* Written exercise
Copy out, word for word, the lines of the records that begin with the line containing "Switch to the http-download.intuit.com tab" and run through the line containing "Viewport: 977px width, 611px", including both of those lines.

Excerpt from a dataset:
____________

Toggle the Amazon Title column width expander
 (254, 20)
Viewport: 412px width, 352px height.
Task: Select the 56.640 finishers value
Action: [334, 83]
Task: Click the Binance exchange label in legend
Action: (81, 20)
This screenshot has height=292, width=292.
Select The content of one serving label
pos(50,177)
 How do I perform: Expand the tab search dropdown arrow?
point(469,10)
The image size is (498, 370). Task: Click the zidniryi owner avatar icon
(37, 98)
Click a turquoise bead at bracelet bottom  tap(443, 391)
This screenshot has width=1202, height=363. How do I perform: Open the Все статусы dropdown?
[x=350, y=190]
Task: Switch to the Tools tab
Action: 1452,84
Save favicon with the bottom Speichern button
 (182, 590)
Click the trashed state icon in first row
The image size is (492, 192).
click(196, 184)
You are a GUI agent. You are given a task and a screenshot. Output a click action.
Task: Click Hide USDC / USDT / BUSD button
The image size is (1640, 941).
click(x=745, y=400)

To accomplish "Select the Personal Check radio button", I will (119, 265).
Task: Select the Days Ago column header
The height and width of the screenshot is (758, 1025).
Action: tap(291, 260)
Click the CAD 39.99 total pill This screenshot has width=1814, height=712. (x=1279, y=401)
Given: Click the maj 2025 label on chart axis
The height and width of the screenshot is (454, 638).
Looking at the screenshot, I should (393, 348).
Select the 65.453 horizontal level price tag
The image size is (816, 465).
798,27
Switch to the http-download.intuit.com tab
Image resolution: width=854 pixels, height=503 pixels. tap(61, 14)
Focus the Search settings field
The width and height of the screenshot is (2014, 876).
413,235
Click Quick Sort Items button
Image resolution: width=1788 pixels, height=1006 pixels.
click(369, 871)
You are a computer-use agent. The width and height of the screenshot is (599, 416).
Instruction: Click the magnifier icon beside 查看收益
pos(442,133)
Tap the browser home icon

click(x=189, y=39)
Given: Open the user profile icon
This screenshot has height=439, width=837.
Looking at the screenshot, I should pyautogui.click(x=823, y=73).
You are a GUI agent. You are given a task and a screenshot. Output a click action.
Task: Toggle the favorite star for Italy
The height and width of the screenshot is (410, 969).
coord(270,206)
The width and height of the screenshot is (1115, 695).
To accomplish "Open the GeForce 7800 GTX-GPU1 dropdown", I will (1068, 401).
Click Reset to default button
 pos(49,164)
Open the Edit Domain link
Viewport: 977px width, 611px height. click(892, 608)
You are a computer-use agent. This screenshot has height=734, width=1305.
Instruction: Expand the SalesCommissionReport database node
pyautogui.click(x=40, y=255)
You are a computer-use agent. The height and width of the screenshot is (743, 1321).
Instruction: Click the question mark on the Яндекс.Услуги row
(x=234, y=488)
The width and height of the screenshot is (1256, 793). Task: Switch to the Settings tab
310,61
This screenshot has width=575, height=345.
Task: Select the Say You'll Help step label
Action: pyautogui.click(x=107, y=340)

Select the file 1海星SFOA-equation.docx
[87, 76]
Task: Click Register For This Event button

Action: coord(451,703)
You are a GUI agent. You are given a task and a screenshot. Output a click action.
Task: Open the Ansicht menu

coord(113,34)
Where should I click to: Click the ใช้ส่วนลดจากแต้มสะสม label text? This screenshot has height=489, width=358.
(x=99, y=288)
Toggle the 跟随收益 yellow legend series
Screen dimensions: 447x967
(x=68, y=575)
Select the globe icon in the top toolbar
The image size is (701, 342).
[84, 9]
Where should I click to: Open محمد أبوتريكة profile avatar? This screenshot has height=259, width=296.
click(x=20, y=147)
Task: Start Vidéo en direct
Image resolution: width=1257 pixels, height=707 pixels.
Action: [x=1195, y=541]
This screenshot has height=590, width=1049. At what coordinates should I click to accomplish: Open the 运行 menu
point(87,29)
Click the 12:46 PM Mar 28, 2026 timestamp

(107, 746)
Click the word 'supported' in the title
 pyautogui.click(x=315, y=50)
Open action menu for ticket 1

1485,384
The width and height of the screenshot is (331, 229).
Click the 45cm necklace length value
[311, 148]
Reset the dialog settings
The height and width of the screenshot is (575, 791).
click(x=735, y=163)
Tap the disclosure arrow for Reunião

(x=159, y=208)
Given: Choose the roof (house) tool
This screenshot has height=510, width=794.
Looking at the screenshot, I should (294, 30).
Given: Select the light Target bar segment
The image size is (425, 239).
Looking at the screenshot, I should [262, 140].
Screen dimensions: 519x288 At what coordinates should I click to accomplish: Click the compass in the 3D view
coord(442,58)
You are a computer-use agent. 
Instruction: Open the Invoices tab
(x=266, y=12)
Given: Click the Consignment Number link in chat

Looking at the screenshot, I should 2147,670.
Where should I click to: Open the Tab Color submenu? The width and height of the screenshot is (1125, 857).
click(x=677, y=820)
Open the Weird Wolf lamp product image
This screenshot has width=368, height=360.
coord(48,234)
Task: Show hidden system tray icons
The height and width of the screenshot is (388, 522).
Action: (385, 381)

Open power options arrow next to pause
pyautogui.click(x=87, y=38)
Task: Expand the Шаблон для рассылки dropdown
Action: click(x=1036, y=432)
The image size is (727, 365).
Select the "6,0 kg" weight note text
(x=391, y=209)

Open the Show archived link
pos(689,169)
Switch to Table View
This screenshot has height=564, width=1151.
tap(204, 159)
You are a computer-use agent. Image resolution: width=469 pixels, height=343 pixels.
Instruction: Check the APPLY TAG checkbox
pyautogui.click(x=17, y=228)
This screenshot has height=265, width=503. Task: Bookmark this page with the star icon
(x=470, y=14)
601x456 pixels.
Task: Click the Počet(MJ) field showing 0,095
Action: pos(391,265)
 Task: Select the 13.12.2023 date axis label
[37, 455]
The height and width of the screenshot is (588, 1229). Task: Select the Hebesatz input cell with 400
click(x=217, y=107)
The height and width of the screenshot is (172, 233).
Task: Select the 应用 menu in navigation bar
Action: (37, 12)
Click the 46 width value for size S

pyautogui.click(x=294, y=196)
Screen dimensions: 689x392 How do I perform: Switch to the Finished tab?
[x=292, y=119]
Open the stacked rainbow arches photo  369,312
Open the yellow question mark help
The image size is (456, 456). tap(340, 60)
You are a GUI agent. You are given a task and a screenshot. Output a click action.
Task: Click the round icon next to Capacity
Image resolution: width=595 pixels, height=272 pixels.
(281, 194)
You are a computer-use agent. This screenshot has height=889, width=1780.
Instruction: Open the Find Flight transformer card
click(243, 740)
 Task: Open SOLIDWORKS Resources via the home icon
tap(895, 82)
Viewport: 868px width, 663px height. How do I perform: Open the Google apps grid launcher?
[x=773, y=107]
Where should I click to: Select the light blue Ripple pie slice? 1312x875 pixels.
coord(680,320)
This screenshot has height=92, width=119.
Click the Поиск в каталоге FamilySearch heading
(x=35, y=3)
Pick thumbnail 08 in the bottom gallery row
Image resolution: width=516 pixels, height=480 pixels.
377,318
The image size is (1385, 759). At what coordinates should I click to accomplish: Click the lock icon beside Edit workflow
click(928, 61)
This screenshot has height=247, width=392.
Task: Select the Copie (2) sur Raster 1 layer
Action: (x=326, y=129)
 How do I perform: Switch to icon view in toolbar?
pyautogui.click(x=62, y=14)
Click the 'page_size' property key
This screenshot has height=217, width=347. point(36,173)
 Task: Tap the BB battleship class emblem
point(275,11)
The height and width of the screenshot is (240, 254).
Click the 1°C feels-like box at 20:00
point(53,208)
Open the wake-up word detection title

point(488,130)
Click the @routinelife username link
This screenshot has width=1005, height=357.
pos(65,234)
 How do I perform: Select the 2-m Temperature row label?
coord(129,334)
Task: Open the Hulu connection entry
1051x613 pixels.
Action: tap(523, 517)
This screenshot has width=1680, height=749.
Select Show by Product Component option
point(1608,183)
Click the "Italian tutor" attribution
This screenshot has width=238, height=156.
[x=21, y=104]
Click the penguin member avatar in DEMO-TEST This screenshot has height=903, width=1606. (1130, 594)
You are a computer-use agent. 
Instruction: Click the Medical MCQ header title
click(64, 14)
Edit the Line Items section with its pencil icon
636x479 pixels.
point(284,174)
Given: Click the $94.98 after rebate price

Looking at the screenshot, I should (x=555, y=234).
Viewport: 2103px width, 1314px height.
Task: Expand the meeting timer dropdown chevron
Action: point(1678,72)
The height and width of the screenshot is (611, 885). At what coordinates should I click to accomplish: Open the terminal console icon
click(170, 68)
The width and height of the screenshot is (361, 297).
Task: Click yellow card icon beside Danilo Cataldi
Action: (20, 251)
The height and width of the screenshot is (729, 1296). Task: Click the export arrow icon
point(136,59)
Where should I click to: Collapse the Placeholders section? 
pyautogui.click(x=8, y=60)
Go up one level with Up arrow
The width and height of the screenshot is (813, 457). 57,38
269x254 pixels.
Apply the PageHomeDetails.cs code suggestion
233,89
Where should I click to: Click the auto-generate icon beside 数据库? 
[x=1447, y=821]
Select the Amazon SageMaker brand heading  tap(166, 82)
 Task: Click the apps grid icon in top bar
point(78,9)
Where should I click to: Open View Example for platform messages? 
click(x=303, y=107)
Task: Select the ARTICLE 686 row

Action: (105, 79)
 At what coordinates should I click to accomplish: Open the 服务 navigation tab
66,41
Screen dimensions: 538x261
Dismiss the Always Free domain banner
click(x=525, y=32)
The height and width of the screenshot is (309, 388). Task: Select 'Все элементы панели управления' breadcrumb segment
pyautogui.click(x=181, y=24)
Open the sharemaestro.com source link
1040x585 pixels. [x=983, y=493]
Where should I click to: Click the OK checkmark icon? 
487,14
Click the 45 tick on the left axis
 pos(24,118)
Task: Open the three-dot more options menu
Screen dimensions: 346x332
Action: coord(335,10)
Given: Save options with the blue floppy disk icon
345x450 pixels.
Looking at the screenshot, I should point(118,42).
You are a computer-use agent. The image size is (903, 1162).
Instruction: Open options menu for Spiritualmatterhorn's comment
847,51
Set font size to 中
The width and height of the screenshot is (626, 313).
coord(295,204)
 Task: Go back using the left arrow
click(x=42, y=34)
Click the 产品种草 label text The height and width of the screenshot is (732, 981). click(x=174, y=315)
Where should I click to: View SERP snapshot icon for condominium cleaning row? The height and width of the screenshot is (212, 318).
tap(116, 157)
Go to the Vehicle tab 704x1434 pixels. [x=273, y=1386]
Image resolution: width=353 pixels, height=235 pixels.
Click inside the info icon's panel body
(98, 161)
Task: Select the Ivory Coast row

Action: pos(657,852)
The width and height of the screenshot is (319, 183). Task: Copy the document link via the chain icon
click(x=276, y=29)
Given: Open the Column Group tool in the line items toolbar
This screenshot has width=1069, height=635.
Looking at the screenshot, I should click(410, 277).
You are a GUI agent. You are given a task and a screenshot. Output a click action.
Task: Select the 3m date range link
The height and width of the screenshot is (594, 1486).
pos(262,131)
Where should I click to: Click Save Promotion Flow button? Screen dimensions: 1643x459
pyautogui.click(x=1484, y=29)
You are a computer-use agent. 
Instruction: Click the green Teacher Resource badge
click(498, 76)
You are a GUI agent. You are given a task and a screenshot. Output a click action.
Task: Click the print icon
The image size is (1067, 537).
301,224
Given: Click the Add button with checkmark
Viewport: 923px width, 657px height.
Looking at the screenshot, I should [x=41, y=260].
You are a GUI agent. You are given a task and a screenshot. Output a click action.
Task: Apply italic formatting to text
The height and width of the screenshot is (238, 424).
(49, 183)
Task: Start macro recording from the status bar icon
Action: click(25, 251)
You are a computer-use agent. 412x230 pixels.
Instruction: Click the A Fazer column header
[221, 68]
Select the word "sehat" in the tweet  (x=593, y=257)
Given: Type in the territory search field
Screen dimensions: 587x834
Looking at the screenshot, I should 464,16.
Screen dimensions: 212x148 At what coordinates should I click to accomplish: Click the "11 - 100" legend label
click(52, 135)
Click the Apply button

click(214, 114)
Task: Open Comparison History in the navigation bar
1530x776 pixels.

____________

* Right answer
Switch to the http-download.intuit.com tab
Image resolution: width=854 pixels, height=503 pixels. tap(61, 14)
Focus the Search settings field
The width and height of the screenshot is (2014, 876).
413,235
Click Quick Sort Items button
Image resolution: width=1788 pixels, height=1006 pixels.
click(369, 871)
You are a computer-use agent. The width and height of the screenshot is (599, 416).
Instruction: Click the magnifier icon beside 查看收益
pos(442,133)
Tap the browser home icon

click(x=189, y=39)
Given: Open the user profile icon
This screenshot has height=439, width=837.
Looking at the screenshot, I should pyautogui.click(x=823, y=73).
You are a GUI agent. You are given a task and a screenshot. Output a click action.
Task: Toggle the favorite star for Italy
The height and width of the screenshot is (410, 969).
coord(270,206)
The width and height of the screenshot is (1115, 695).
To accomplish "Open the GeForce 7800 GTX-GPU1 dropdown", I will (1068, 401).
Click Reset to default button
 pos(49,164)
Open the Edit Domain link
Viewport: 977px width, 611px height. click(892, 608)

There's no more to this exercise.